Selling a serviced apartment
If you sell a serviced apartment in a retirement village, GST isn't included in the price and you can claim GST credits when all of the following apply:
- It's designed to be occupied by aged residents who need either assistance in daily living activities or nursing services.
- At least one responsible person in reasonable proximity and continuously on call to provide emergency assistance to the residents.
- It's part of a single complex of apartments and is accessible from a common corridor linking the apartment to the other apartments in the complex.
- There's a communal dining facility in the retirement village for the residents to use.
If you supply a serviced apartment in a retirement village by lease, hire, licence or freehold:
- GST isn't included in the price
- you can claim GST credits if you
- supply it to a resident who needs help with daily living activities or nursing services
- provide necessary care services and other services (such as meals, heavy laundry and cleaning) that meet the GST-free requirements set out below.
Necessary care services and other services
GST isn't charged and you can claim GST credits for necessary care services and other services if both of the following apply:
- The services are all of the following
- provided to an aged or disabled person in a residential setting (which, for these purposes, includes a resident of a service apartment in a retirement village)

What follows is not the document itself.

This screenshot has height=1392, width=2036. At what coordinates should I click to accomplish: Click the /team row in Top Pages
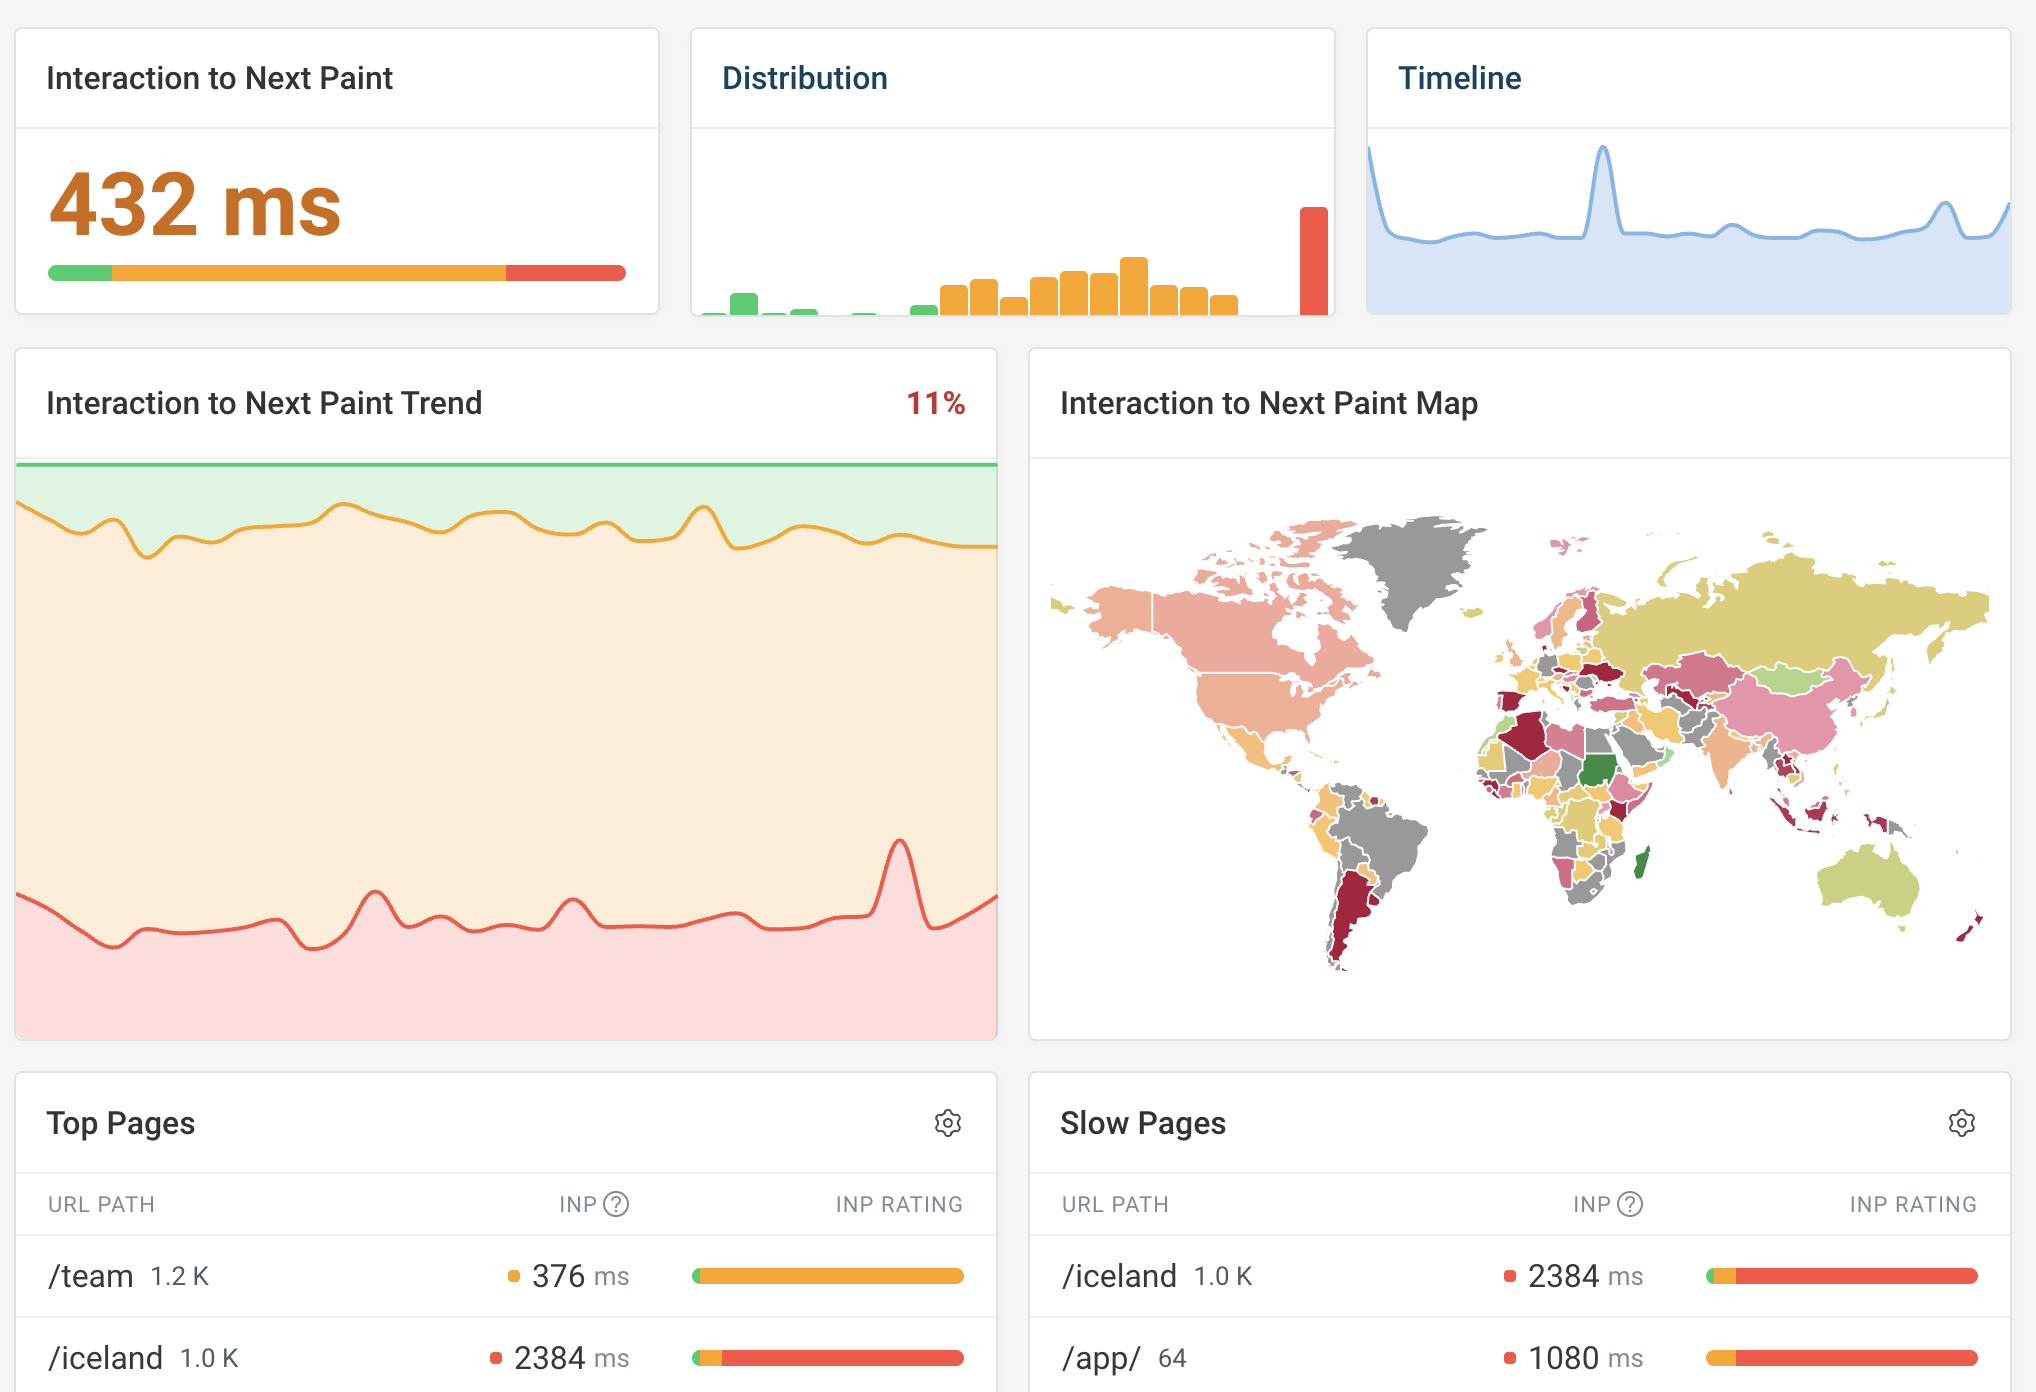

- covered by Schedule 1 to the Quality of Care PrinciplesExternal Link (made under section 96-1 of the Aged Care Act 1997)

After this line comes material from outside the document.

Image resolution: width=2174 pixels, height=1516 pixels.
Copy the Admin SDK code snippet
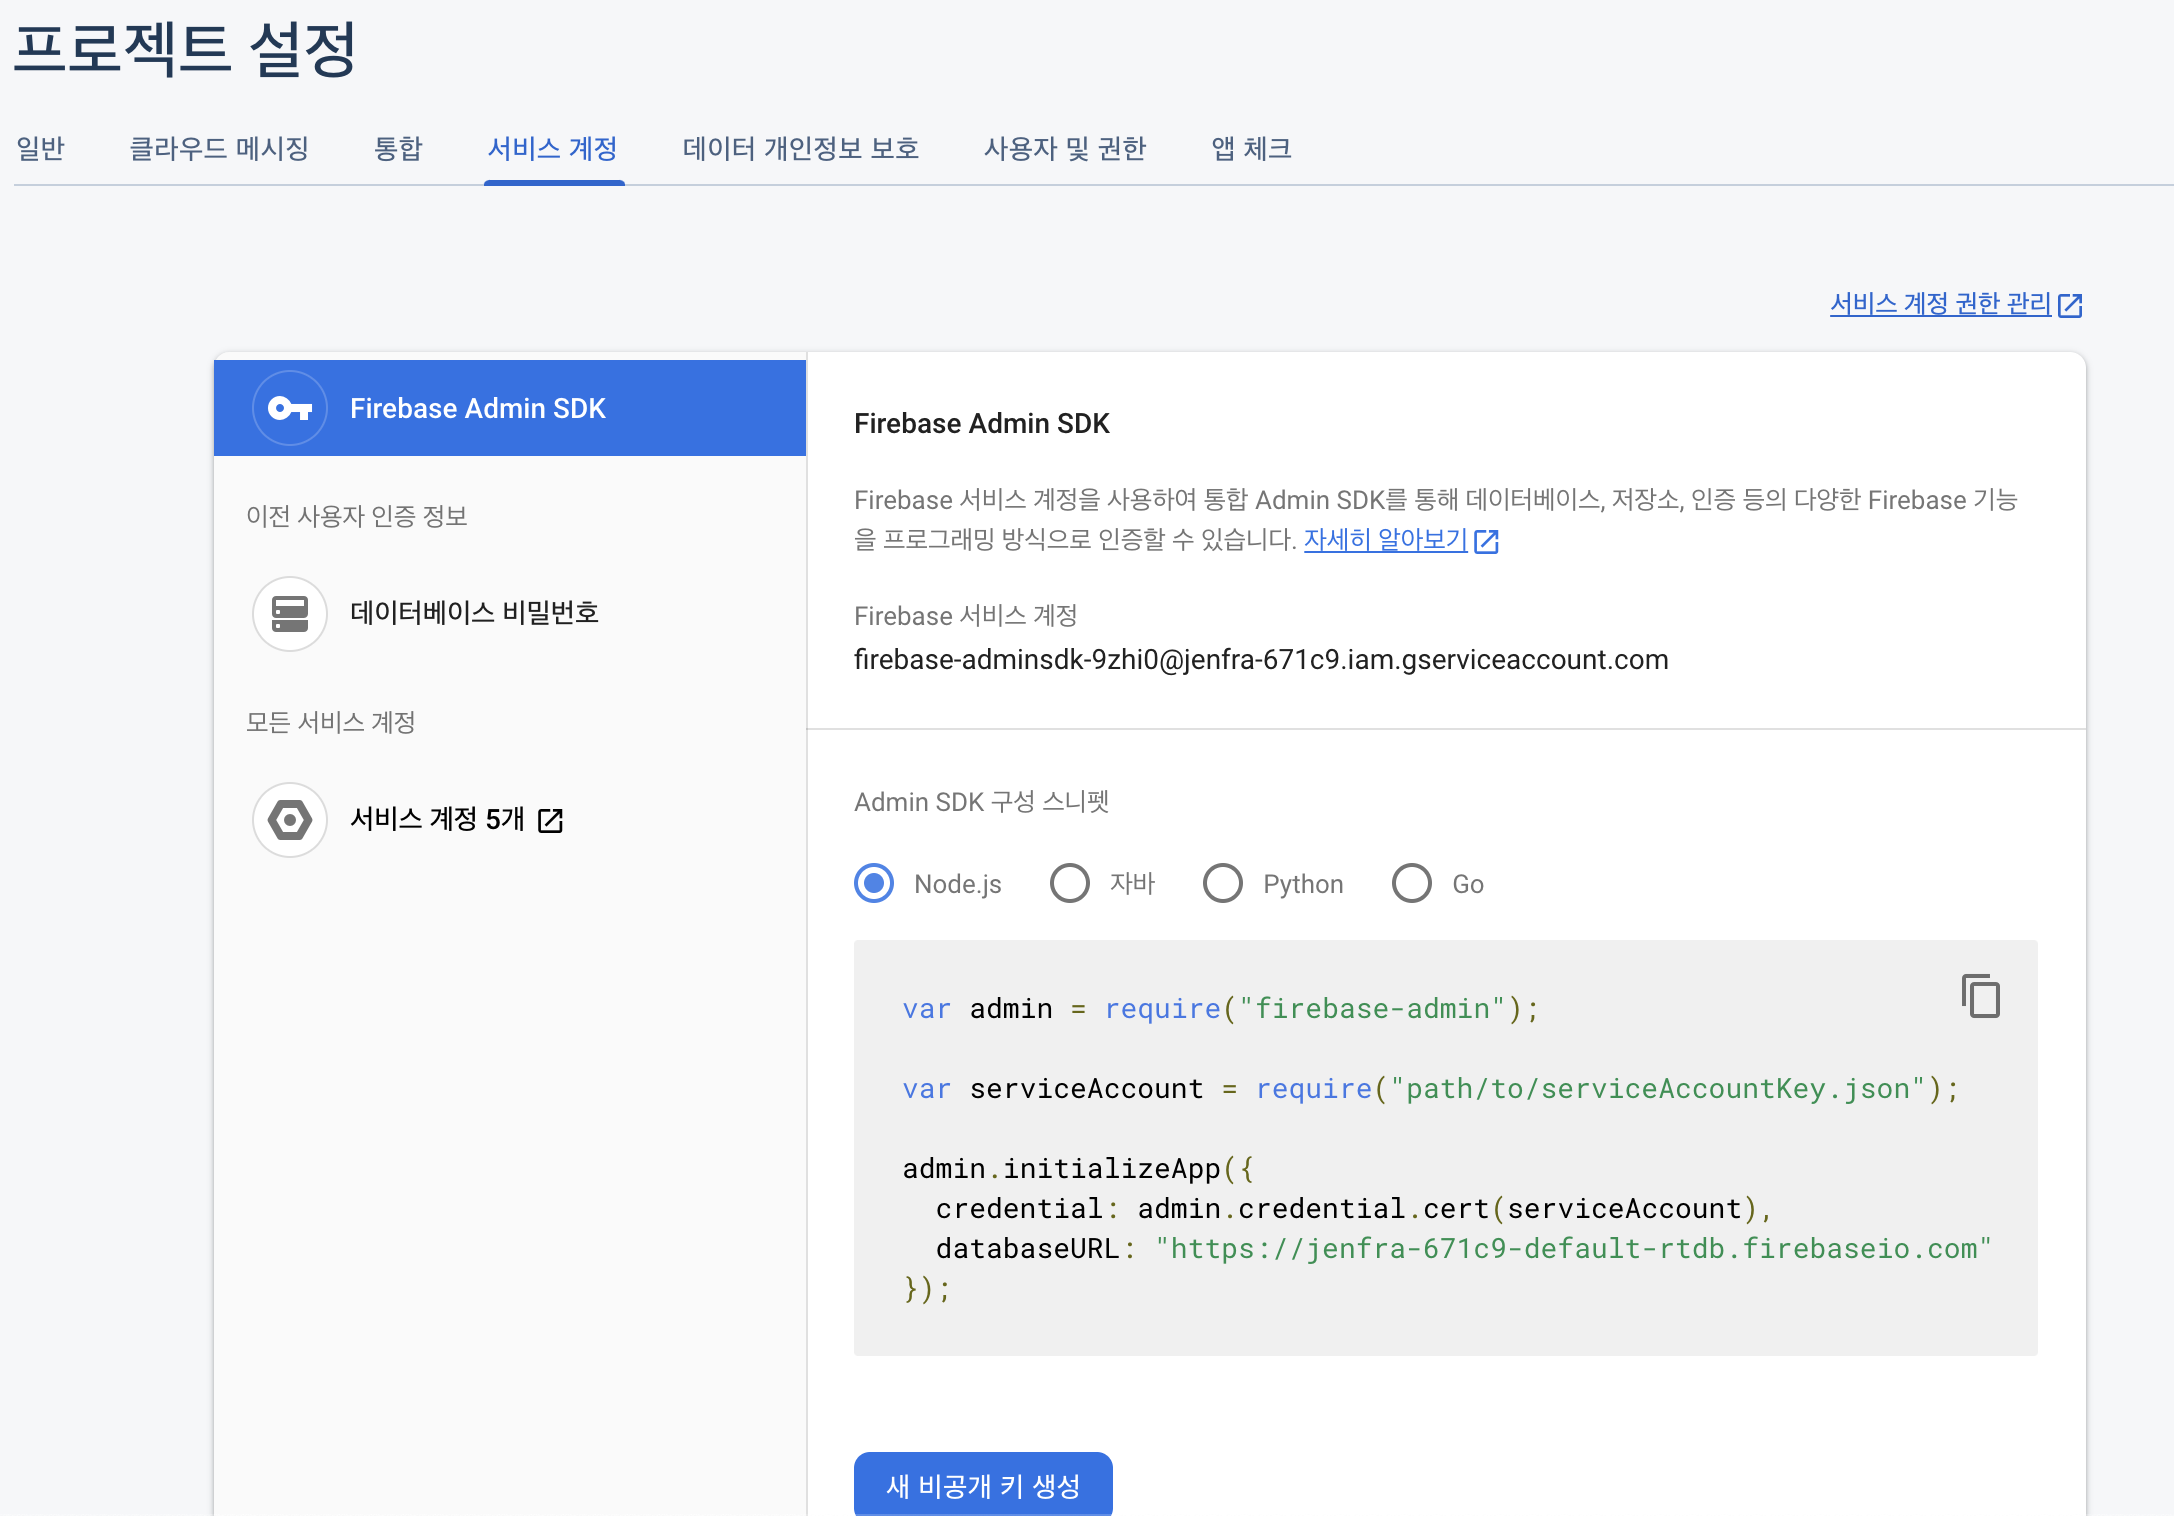[1980, 996]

- daily living activities assistance or nursing services that you provide to the residents in the apartment that require them.
- There is a written agreement to provide all daily meals and heavy laundry services to the resident of the apartment.
See our ruling on GST treatment of care services and accommodation.
Tax and other contributions
In addition to the information on this page, our main ruling about income tax and retirement villages has extensive and detailed guidance on the income tax treatment of various types of contributions received from residents.
GST if you're a charitable retirement village
If you, as operator, are an endorsed charity, the supply is GST-free where you make a supply to a resident of the retirement village of:
- accommodation in the retirement village
- services related to the supply of accommodation
- meals to residents of the retirement village.
The endorsed charity is entitled to claim GST credits for any creditable purchases you make related to these supplies. We have helpful industry partnership notes on GST and maintenance fees and input taxed and taxable supplies, including Scenic retirement village example C.